Schematic diagram of coordinate system (x, y) used to describe the interaction between a wavy tear film and light rays. Propagation of light rays (arrows) at the interface between air and tear film depends on whether they travel perpendicular to the boundary between the two media (angle of incidence measured from the normal, θ_i = 0) or with an oblique angle (θ_i ≠ 0). Exact values of refractive indices are assumed to be non influential, for simplicity. Considering the light rays perpendicular to the tear film plane, the movements of the tears, acting as “irregularly-curved surfaces” or irregular lenses (i.e. as an inhomogeneous medium), can lead to changes in direction of propagation of incident light rays depending on whether they strike a point of surface wave “intermediate” (i), or “extreme” (that is the crest (C) or the trough (T), which are respectively the highest and the lowest point of the disturbance in the tear film).
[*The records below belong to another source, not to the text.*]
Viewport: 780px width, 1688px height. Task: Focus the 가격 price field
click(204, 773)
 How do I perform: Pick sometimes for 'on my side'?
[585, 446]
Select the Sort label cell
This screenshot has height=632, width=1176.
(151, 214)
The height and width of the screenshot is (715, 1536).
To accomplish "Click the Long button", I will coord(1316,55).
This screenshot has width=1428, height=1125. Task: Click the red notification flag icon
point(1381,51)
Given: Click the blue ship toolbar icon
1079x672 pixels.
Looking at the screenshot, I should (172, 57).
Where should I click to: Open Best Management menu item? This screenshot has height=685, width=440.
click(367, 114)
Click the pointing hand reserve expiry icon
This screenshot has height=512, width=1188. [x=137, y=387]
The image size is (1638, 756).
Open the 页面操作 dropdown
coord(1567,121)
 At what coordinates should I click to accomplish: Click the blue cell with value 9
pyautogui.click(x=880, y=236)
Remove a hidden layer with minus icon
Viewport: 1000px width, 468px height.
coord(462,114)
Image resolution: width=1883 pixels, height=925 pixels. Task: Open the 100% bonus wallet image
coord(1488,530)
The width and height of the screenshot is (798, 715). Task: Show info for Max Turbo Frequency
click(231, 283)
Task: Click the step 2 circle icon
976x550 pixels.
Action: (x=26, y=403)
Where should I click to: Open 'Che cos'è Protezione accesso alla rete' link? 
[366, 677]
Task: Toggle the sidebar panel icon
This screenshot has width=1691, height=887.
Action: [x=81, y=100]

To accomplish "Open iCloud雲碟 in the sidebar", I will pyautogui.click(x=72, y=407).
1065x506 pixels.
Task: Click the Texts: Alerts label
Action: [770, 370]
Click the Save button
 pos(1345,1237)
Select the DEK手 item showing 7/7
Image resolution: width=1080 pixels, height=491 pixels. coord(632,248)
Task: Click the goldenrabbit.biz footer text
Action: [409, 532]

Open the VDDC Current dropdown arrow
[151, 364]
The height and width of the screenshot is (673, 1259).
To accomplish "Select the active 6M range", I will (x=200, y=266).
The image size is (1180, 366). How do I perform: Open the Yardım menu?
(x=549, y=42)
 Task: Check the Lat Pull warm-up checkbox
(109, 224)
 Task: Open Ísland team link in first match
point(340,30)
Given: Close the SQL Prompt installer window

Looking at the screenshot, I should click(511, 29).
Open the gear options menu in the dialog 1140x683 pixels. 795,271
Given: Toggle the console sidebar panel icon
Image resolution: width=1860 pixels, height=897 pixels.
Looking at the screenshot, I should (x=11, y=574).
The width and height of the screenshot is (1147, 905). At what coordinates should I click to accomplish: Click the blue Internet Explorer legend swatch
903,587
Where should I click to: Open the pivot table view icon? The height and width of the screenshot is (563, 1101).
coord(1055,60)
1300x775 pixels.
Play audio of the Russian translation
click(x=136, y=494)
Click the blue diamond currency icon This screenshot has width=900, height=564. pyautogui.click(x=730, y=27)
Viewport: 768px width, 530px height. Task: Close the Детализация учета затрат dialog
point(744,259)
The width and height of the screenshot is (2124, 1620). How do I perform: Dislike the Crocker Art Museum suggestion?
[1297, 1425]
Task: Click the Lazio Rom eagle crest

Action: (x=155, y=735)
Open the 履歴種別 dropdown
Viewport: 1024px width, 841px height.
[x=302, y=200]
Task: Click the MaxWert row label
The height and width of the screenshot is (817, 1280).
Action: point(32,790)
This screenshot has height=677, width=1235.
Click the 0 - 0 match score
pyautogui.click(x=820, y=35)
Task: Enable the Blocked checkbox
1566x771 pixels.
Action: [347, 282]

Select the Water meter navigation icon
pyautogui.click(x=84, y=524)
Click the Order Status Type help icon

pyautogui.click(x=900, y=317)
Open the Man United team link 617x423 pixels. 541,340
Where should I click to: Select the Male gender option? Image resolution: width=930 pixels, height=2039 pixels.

In particular, at intermediate points (i) between C and T, there is a change in direction of incident light rays (since the refractive indices of the two media are different) that implies a deviation angle (θ_d) in their propagation (dotted lines): θ_d ≠ 0. Conversely, the light rays that strike the most extreme points of the wave (traveling perpendicular to the boundary between the media) can continue their route beyond the free surface without being deflected (θ_d = 0), with a change only in their speed (dashed lines). Since the waves travel or vibrate through the free surface of the tear film, the propagation angle (θ_d) of incident light rays varies over time and the spatial points placed behind the tear film are alternatively struck by them one after the other, cyclically.